Flapjacks are a very tricky product when it comes to VAT rates. In its detailed guidance entitled, “The bounds of confectionery, sweets, chocolates, chocolate biscuits, cakes and biscuits: The borderline between confectionery and cakes,” HMRC investigates flapjacks versus other food categories and observes:
It is our policy that there is a difference between flapjacks and cereal bars. This policy development arose because, at the inception of VAT, flapjacks were widely accepted as cakes, and cereal bars were not widely available, if at all… It is difficult to draw a borderline between the two products, as flapjacks could easily be viewed as cereal bars. However, the above policy is, we believe, fair and reasonable.
Fair? Reasonable? The tax treatment of food can be hard to swallow. But nonsensical VAT rules apply not only to food. If you are planning to sell fur items, HMRC has prepared a flowchart that will help you identify which tax rate to apply. Once you answer ten questions, you will know that if your item is made from goatskin, no VAT will apply. However, if the goatskin originates from Mongolia, Yemen or Tibet, you must charge 20% VAT. I doubt whether Mongolian goats are aware of their special status under the U.K. VAT law.
Elsewhere in Europe
The U.K. is not the only country where the VAT rate system defies common sense and is sometimes immune to any logical explanation. E.U. countries have equally bizarre regulations and case law. In Germany, guinea pigs are taxed at 19% but rabbits benefit from a reduced rate (7%). And in the famous “Subway” case, the Irish Supreme Court ruled that the bread used by the restaurant chain Subway wasn’t actually bread and didn’t qualify for the VAT zero rate that generally applies to bread. According to the Court, the key factor that determines whether bread is bread for VAT purposes was the sugar content. And that was too high in Subway’s bread.

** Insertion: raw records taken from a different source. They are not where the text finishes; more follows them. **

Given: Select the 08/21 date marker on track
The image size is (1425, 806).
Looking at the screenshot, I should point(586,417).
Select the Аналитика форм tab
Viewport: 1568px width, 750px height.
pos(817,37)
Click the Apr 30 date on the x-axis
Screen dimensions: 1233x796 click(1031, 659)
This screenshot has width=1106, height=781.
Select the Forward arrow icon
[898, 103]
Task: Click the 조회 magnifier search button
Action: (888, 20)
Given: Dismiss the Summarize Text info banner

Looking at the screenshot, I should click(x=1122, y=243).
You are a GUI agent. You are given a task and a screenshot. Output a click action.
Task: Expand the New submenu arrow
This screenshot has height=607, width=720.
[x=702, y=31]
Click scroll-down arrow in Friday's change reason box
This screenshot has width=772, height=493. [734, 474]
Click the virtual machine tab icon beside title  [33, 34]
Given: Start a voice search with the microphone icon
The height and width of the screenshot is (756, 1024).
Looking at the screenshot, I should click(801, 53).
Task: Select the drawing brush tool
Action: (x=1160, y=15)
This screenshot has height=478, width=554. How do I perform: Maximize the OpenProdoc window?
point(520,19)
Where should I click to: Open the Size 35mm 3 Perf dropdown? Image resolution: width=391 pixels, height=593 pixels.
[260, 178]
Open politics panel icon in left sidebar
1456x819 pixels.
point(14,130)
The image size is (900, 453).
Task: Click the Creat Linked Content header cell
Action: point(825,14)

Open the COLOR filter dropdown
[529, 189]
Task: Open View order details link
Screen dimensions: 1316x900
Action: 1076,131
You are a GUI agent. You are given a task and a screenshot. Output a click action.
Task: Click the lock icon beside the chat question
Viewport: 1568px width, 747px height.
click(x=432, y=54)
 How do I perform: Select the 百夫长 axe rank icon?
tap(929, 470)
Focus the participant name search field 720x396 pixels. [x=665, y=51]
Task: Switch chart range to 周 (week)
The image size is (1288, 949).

VAT was heralded as a “simple tax” when introduced on the All Fools’ Day in 1973, but has proved to be anything but. While VAT has adapted to changing economic conditions, it has also given rise to disputes over marshmallows, spongy cakes and flapjacks. While we all agree that it does not make much sense for courts and tax officials to spend time and taxpayer money discussing how to eat cakes or roast marshmallows, there isn’t any indication that rate-related nonsense will stop anytime soon. As the U.K. VAT enters its second half-century, its idiosyncrasies and weirdness will continue to entertain us.
The opinions expressed in this article are those of the author and do not necessarily reflect the views of any organisations with which the author is affiliated.